Data for the Common Good (D4CG) is in the midst of our second year as a mentoring organization for Google Summer of Code (GSoC). After a successful inaugural year with the program last summer, we are excited to continue fostering the next generation of developers as they contribute to enhancing our projects and tools.
Google Summer of Code is a global, online program that connects students and new developers with open source organizations for 12+ week programming projects. For organizations like D4CG, the program is an opportunity to explore new development projects while providing valuable mentorship to emerging developers. The high level of interest in D4CG’s projects among GSoC applicants demonstrates the growing appeal of our mission-driven approach to technology: in 2024, our first year participating, we received 242 proposals and were allocated four contributor slots instead of the typical three for new organizations.

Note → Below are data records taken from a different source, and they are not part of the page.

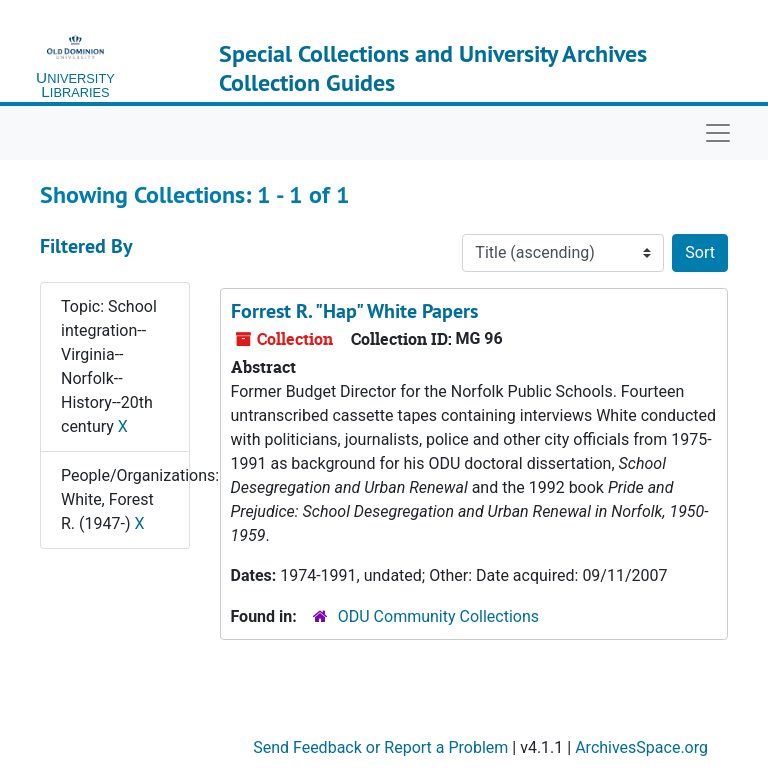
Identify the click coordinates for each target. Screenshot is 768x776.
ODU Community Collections (438, 616)
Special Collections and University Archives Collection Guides (433, 68)
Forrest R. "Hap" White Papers (354, 311)
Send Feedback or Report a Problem (380, 747)
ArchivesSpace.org (641, 747)
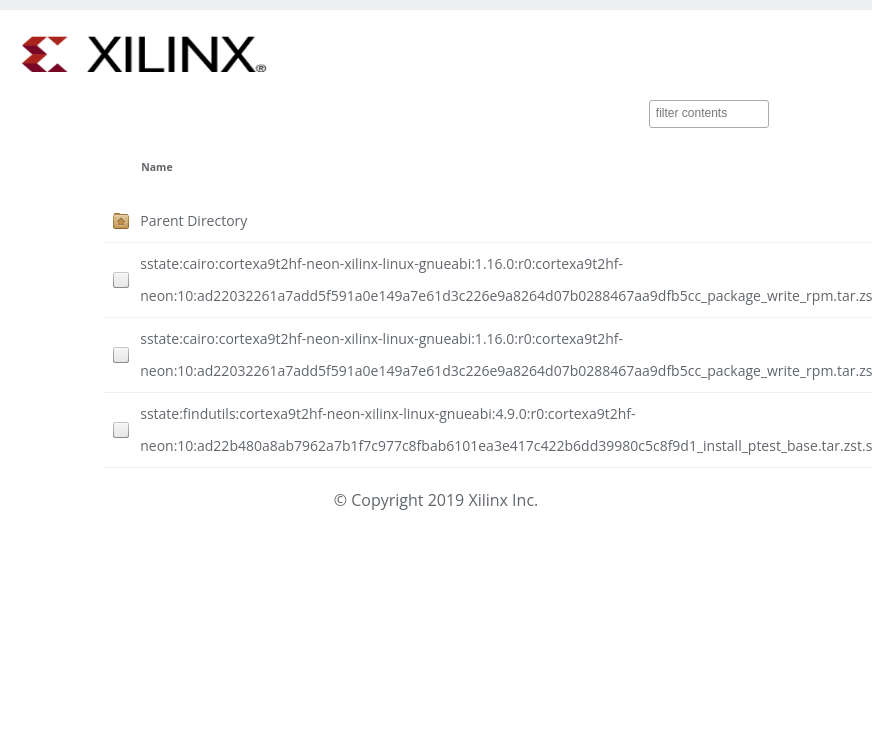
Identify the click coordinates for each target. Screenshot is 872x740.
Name (156, 167)
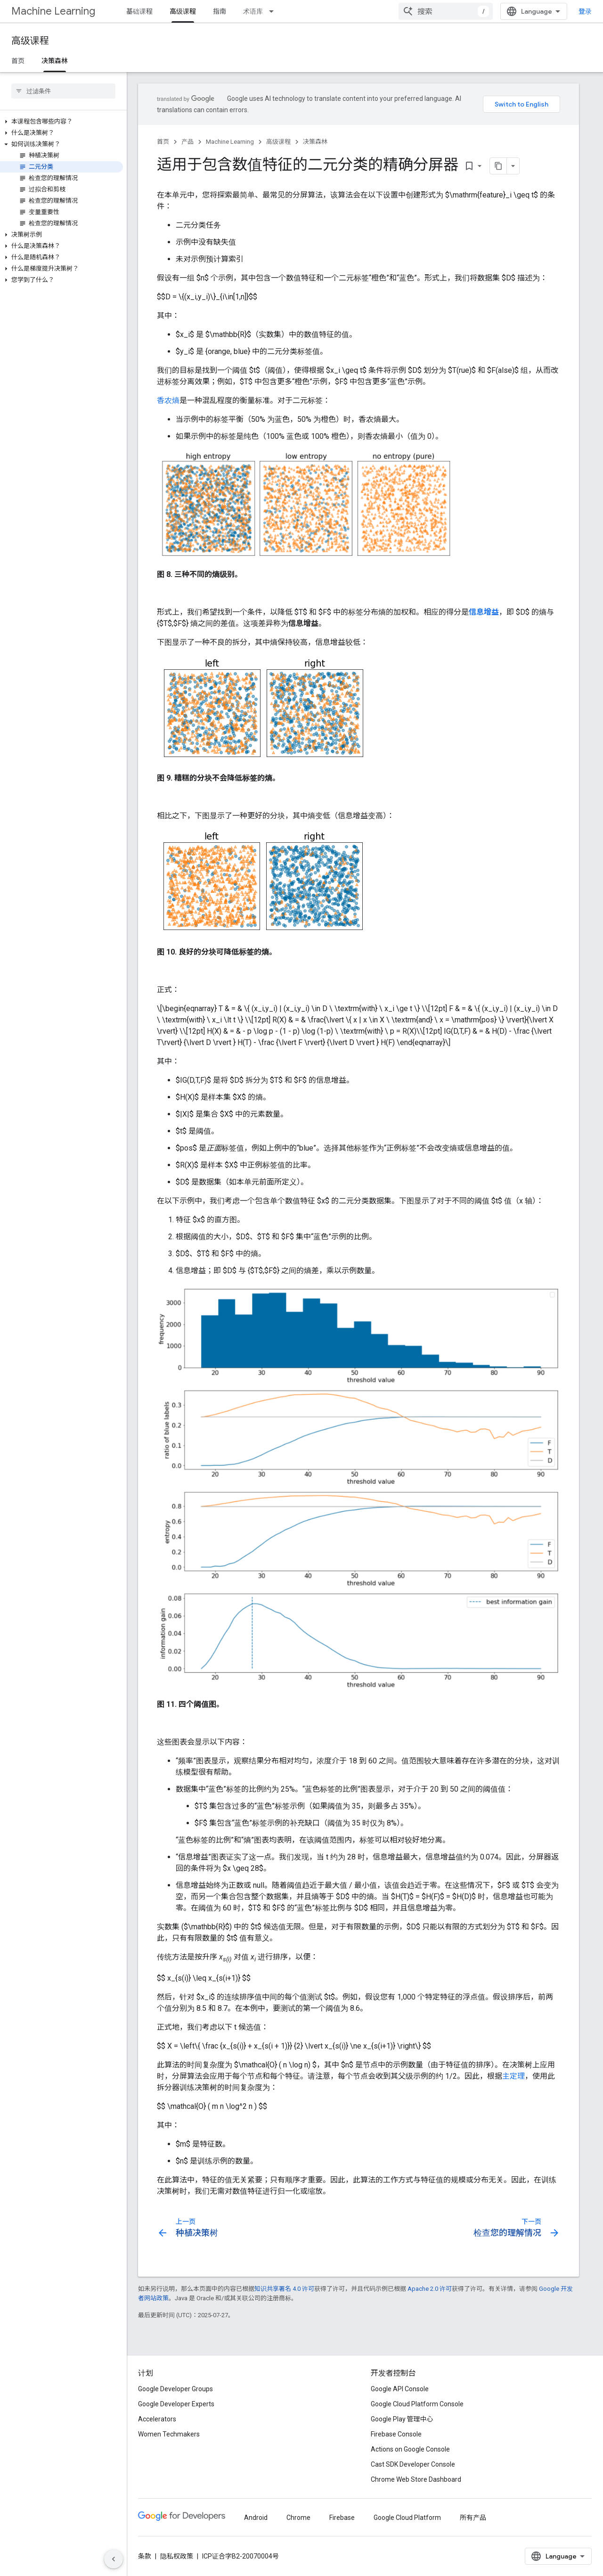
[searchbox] (63, 91)
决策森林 (315, 141)
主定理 (513, 2076)
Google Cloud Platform (407, 2517)
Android (256, 2517)
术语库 (253, 11)
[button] (61, 121)
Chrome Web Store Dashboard (416, 2479)
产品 (187, 141)
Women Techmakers (169, 2434)
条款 (144, 2556)
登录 (585, 11)
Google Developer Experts (176, 2404)
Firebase (342, 2517)
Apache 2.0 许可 (429, 2288)
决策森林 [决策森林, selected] (54, 61)
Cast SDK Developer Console (413, 2464)
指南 (219, 11)
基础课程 (139, 11)
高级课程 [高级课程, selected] (183, 11)
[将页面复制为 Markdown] (486, 166)
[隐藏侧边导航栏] (113, 2559)
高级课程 (30, 41)
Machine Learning (53, 11)
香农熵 (168, 400)
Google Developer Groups (175, 2389)
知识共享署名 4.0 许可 (284, 2288)
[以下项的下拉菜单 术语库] (274, 11)
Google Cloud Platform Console (417, 2404)
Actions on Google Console (410, 2449)
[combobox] (446, 11)
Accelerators (157, 2419)
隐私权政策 (176, 2556)
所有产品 (473, 2517)
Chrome (298, 2517)
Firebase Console (396, 2434)
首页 (17, 61)
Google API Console (400, 2389)
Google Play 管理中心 (402, 2419)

This year, interest grew to 365 proposals, and we are again working with four contributors.
Our first year
In summer 2024, GSoC contributors Luwei Wang, Wenbo Qian, Zhen Jiang, and Paarth Agarwal worked with D4CG mentors on diverse projects, including:
- A configurable demographic table (Table 1) tool for the PCDC Data Portal
- A pipeline to automate testing procedures to support quality assurance and integration efforts
- A configuration file to improve the user-friendliness of the GEARBOx clinical trial matching platform
These 2024 GSoC projects provided valuable contributions to our technical infrastructure as well as meaningful open source development experience for our contributors.
This summer’s projects
Now, our 2025 contributors are working on a new set of exciting projects to enhance a variety of our healthcare and data analysis tools:

Developing Custom Jupyter Notebooks for AVRO File Processing and QA/QC Analysis
Contributor: Tushar Jamdade | Mentor: Steve Krasinsky
This project aims to create a custom Jupyter notebook that allows users to efficiently process and analyze the AVRO files that are provided by the PCDC Data Portal. It will include features for seamless data retrieval from various sources, file format validation, schema verification, and anomaly detection. With an interactive and user-friendly interface, this project simplifies AVRO file handling for both technical and non-technical users. 

Enhancing SMART-on-FHIR Frontend for Patient-Controlled Data Sharing
Contributor: Aryan Kumar | Mentor: Tianyun Zhang
This project aims to improve the front-end user interface for a SMART-on-FHIR application that enables patients to access, manage, and share their electronic health records (EHR). The focus is on making the UI more intuitive, accessible, and user-friendly, ensuring a seamless experience for users connecting to the back-end service.

Enhancing the Cohort Discovery Chatbot
Contributor: Regina Huang | Mentor: Jooho Lee
This project proposes an innovative solution to enhance the PCDC cohort discovery tool by developing a Large Language Model (LLM) based query agent to achieve more flexible and efficient cohort discovery. To prototype this query agent, this project focuses on refining natural language understanding (NLU), improving query accuracy, supporting more complex filters, and integrating feedback mechanisms to learn from user interactions. 
2024 contributor Wenbo Qian is also contributing to this project.

Developing a FHIR Resource Tabular Viewer for Efficient Data Exploration
Contributor: Manjula Kudapa | Mentor: Paul Murdoch
This project aims to build a FHIR Resource Tabular Viewer, an application that transforms complex, nested FHIR data structures into an easy-to-navigate tabular format. This tool will allow users—such as researchers, clinicians, and developers—to efficiently search, filter, and analyze FHIR resources, improving accessibility and usability of healthcare data.
As the work of our contributors and mentors progresses this summer, we are grateful to be part of the GSoC program. In this mutually beneficial relationship, we are able to explore promising initiatives like the ones above while contributors gain hands-on experience with meaningful, real-world projects that have direct applications in healthcare and research. By investing in mentorship, we have the opportunity to help build the next generation of developers who will work together for the common good.